I wish someone on the copy desk of The New York Times had picked up on and questioned Dave Anderson's use of "Bawlmore" in a column he wrote the day after the Colts put an end to purple mania and the Ravens' dream of possibly going all the way to the Super Bowl XLI.
Anderson wrote that natives pronounced Baltimore as "Bawlmore," and then used it throughout the column. I reread it several times and wondered if it was a not-so-subtle way of making fun of how folks speak in these latitudes -- a linguistic put-down of the city.
And if it was a put-down, it wouldn't be the first time that a visiting reporter made fun of our city.
I guess what also aroused my curiosity was that during my 34 years of living here (and I'm gifted with a fairly good ear), I've never heard it pronounced "Bawlmore," yet people in New Jersey, where I grew up, tend to pronounce it "Bal-tee-more." But that's Jersey for you.
However, there are plenty of words used by New Yawkers that can get the crowd roaring with laughter, too -- how about "Tirty-Toid" for 33rd; "kawfee" for coffee; "earl" for oil; or "Joisey" as in that aforementioned land of smokestacks, railroad yards and refineries (also a gross generalization) that lies across the Hudson River. I could go on, but I won't.
John Goodspeed, the former Evening Sun columnist who died in September, spent years collecting examples of Baltimorese that eventually found their way into his "Mr. Peep's Diary."
In an interview in 2000 with Sun reporter Carl Schoettler, Goodspeed explained why Baltimore is pronounced "Balamer."
"That's the way it sounded to me," Goodspeed said. "Bal as in Balmoral, not bawl as in a crying jag. The middle 'a' is very faint."
Baltimore has been taking knocks for years from reporters -- mainly sportswriters -- who drop out of the sky for a day or two, cover a game and then move on after making sweeping generalizations about life here.
During the 1966 World Series, a sportswriter for the New York (here we go again) Daily News described Baltimore as a "losers" town, and Sports Illustrated for many years described the city as a "grimy" workingman's town.
A televised Monday night baseball game in 1978 between the Yankees and Orioles led Howard Cosell to let loose with the criticism that Baltimore was less than a major-league city.
That led Hyman A. Pressman, the colorful and outspoken city comptroller, to present the first annual "Doghouse Award" to Cosell for "slander, disparagement, defamation, invective and sarcasm heaped upon Baltimore City."
The sportswriter who really got the city's collective dander up was Jim Murray of the Los Angeles Times, who dissed Baltimore not once but twice -- first during the 1979 World Series and then during the 1983 fall classic.

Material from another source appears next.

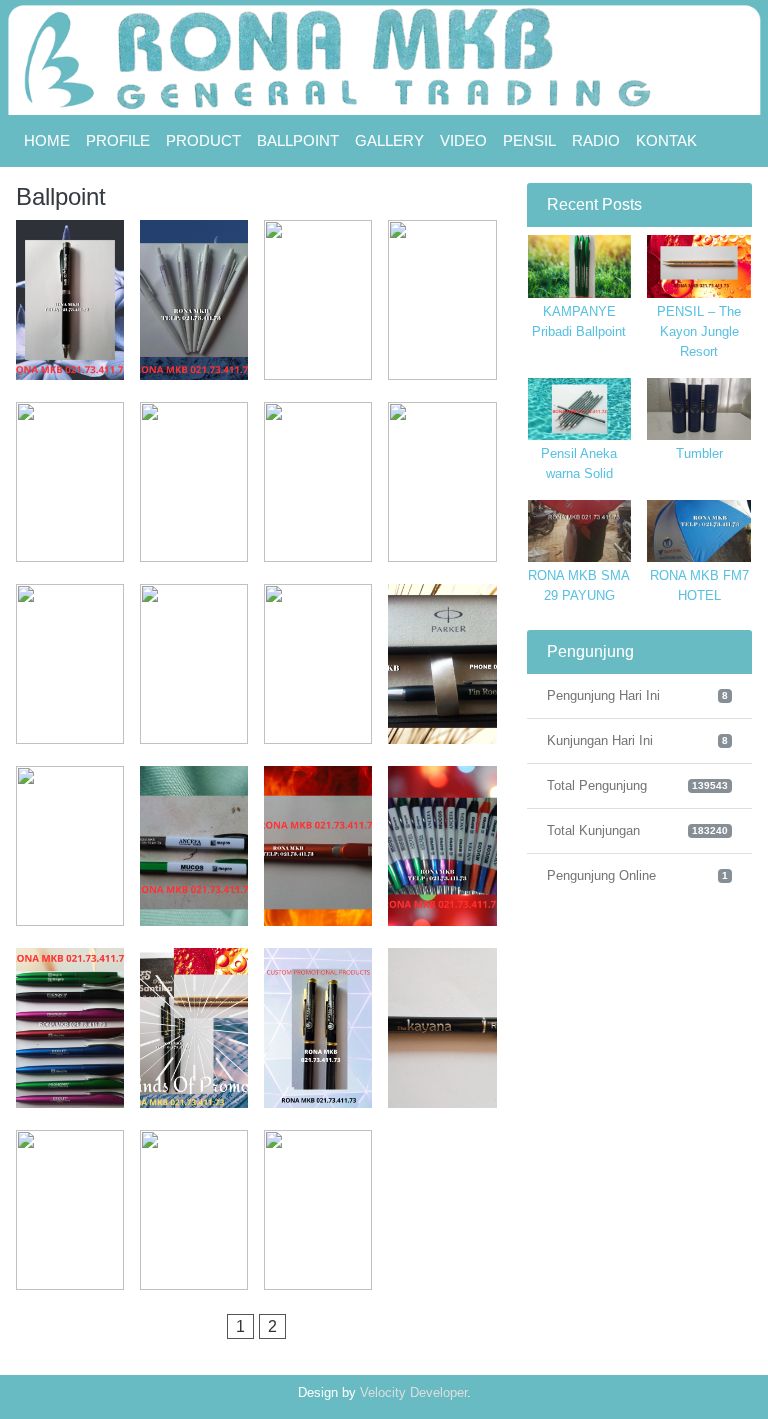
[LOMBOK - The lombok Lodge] (70, 664)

Murray had described the Orioles against the Pirates in 1979 as the "Hard Hat" series.
It featured "two teams from the other side of the tracks. The truck drivers' delight. A blue-collar job. One for the lunch pail crowd," he wrote. "For guys who eat with their hats on, call the wife 'the old lady,' drink beer from the bottle, leave spoons in their coffee when they drink it and put ketchup on everything."
Defenders tried to explain that this was Murray's shtick -- going around the country as a one-man civic wrecking crew -- and enjoying the uproar he created among the local citizenry.
He continued: "Baltimore and Pittsburgh (better known as 'Balmer and Pitts-barg'), two towns that talk out of the side of their mouth, citadels of the working-stiff. These aren't cities; they're just kind of complicated truck stops."
Just for good measure, he wrote that Baltimore "suffers from a massive inferiority complex."
Returning in 1983, Murray complained in print that the Orioles, like their city, are "monotonous," and even took the city's weather to task.
"The weather is like the team. Gray. Colorless. Drab. The climate would have to improve to classify it merely as lousy. It would be a great place to stage Hamlet but not baseball games," he wrote.
Then-Mayor William Donald Schaefer -- who always took slights against his city personally -- growled from City Hall after the piece was published that Murray was "as stupid as the article."
A few days later, Bob Maisel, then sports editor of The Sun, tried to quiet the storm.
"Take this little piece of advice: Never take anything Murray writes that seriously again. He was pulling your leg," he wrote. "Jim is a syndicated columnist, a successful one, and a tool of his trade is to take a shot at about every town he visits on assignments. ... [T]ake it for what it really is, a well-written, humorous spoof."
Murray, whose career at the Los Angeles Times spanned 37 years, was awarded the Pulitzer Prize for commentary in 1990. He died in 1998.